ASSIGNED TASK A
Using the genopack command reference below, decide whether each statement agrees with it. Answer yes or no for each and quote the words that decide it. (i) The merge command runs one thread per input part. (ii) The stat command writes genomes out as FASTA. (iii) The --min-completeness filter accepts values from 0 to 100.
ASSIGNED TASK B
Render this sentence from the genopack command reference below in French: "Merge multiple .gpk archives into one."
ASSIGNED TASK C
Continue the genopack command reference below from the point where it stops.
── DOCUMENT EXTRACT ──
Merge multiple .gpk archives into one. Uses parallel pwrite (one thread per part) for NFS efficiency.

genopack merge -l parts.txt -o merged.gpk
# or
genopack merge part1.gpk part2.gpk part3.gpk -o merged.gpk
Flag Default Description
-l / --list Text file with one .gpk path per line
-o / --output required Output path
-t / --threads auto Merge threads (one per input part)

stat

Print archive statistics.

genopack stat mydb.gpk

Output: generation, shard count, live/total genome count, total bp, compression ratio, per-section inventory.


extract

Extract genomes as FASTA.

genopack extract mydb.gpk [filters] -o out.fasta
Flag Description
--accession ACC Extract single genome
--accessions-file FILE Extract list of accessions (one per line)
--min-completeness FLOAT Completeness filter (0–100)
───
── EXTRACTED INFORMATION ──
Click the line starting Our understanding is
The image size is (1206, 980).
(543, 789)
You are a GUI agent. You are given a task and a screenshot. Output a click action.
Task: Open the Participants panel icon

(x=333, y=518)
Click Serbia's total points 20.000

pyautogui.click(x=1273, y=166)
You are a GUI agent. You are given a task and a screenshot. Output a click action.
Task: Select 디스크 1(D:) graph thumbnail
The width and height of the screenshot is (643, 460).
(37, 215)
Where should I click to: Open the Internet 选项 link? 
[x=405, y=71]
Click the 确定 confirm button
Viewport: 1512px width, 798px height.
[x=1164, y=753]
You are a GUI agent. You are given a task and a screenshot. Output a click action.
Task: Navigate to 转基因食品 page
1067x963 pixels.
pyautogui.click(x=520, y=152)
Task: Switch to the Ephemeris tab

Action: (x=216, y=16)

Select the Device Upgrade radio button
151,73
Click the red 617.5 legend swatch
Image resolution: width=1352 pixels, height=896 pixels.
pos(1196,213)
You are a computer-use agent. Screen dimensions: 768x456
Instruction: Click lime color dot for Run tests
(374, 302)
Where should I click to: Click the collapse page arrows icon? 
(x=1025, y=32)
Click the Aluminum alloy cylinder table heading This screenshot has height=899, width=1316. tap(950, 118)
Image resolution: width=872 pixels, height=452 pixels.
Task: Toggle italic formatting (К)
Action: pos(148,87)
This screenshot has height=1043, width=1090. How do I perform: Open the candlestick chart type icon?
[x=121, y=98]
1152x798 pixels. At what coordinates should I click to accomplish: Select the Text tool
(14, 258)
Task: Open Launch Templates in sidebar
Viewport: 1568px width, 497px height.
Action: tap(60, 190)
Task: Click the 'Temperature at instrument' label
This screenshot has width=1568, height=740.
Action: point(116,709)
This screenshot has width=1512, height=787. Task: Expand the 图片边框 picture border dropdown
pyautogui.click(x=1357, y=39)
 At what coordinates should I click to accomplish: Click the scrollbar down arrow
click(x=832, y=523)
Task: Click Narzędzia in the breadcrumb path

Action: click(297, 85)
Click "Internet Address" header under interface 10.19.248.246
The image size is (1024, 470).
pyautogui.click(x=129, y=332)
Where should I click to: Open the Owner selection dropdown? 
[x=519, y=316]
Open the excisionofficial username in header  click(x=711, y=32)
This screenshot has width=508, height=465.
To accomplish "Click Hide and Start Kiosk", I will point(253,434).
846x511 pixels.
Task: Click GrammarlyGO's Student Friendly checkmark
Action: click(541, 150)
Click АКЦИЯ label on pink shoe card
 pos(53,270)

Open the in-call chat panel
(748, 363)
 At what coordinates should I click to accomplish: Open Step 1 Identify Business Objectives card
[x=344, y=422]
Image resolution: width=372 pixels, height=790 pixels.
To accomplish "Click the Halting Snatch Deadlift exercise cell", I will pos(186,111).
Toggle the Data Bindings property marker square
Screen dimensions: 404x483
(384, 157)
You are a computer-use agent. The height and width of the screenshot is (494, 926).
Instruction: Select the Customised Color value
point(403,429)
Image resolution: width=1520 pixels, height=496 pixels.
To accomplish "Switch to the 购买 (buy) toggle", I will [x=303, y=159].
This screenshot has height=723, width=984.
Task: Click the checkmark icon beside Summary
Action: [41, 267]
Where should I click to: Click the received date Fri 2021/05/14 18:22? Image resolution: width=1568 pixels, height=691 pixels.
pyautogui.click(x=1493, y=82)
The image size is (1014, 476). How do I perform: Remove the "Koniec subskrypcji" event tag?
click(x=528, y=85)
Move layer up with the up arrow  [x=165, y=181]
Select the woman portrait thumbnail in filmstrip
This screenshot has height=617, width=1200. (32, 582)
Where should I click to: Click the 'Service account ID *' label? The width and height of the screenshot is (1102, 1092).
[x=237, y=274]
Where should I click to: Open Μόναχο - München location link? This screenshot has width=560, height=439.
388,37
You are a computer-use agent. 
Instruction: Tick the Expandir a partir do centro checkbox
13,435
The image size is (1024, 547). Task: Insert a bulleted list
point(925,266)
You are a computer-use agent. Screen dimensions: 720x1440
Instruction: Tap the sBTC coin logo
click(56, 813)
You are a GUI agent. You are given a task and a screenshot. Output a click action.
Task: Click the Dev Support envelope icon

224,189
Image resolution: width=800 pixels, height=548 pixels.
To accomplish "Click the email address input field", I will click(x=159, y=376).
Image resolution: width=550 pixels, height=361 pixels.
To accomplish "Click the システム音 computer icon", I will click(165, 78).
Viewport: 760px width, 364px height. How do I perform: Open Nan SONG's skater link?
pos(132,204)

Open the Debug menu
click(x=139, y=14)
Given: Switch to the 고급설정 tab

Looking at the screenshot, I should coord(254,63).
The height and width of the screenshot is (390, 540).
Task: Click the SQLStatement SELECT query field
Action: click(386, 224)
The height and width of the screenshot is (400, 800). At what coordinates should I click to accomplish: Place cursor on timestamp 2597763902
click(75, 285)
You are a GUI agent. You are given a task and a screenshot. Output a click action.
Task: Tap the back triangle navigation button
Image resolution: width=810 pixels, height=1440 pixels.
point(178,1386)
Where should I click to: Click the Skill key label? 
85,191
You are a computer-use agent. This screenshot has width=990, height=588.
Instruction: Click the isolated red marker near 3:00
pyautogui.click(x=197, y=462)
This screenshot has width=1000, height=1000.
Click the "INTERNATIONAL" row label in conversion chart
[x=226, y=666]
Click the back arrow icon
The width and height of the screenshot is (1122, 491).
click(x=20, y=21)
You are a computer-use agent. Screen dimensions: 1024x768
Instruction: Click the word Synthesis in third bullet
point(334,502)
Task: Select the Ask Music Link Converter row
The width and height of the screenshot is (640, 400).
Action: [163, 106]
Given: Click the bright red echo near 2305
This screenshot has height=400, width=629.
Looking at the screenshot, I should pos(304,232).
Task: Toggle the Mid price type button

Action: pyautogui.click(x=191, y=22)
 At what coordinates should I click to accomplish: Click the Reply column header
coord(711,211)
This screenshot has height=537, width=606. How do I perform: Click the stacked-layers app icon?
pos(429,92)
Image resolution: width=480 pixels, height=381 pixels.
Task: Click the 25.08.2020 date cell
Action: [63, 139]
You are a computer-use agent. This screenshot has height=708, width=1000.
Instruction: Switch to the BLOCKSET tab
───
TASK OUTPUT A
(i) Yes: "one thread per part"
(ii) No: "Print archive statistics."
(iii) Yes: "Completeness filter (0–100)"

TASK OUTPUT B
Fusionner plusieurs archives .gpk en une seule.

TASK OUTPUT C
--max-contamination FLOAT Contamination filter
--min-length INT Minimum assembly length in bp
--max-contigs INT Maximum contig count
-o / --output Output FASTA (default: stdout)

slice

Extract a subsequence by accession and coordinates.

genopack slice mydb.gpk --accession GCA_000008085.1 --start 100000 --length 5000 -o region.fasta

Decompresses only the checkpoint blocks covering the requested region (sub-genome granularity).


add

Append genomes to an existing archive (new shard generation).

genopack add mydb.gpk -i new_genomes.tsv [-t 16]

Existing shards are untouched. The catalog receives a new CATL fragment. Use repack afterwards if taxonomy grouping is required.


rm

Soft-delete (tombstone) genomes.

genopack rm mydb.gpk GCA_000001405 GCA_000002655

Marks genomes as deleted in a new catalog fragment. Physical space is not reclaimed; use repack to compact.


dedup

Remove near-identical sequences.

genopack dedup mydb.gpk -o mydb_dedup.gpk [--min-ani 0.999]

Uses KMRX cosine similarity as pre-filter, then exact comparison. Keeps the genome with the highest completeness.


repack

Re-shard an archive by taxonomy for fast per-taxon NFS access.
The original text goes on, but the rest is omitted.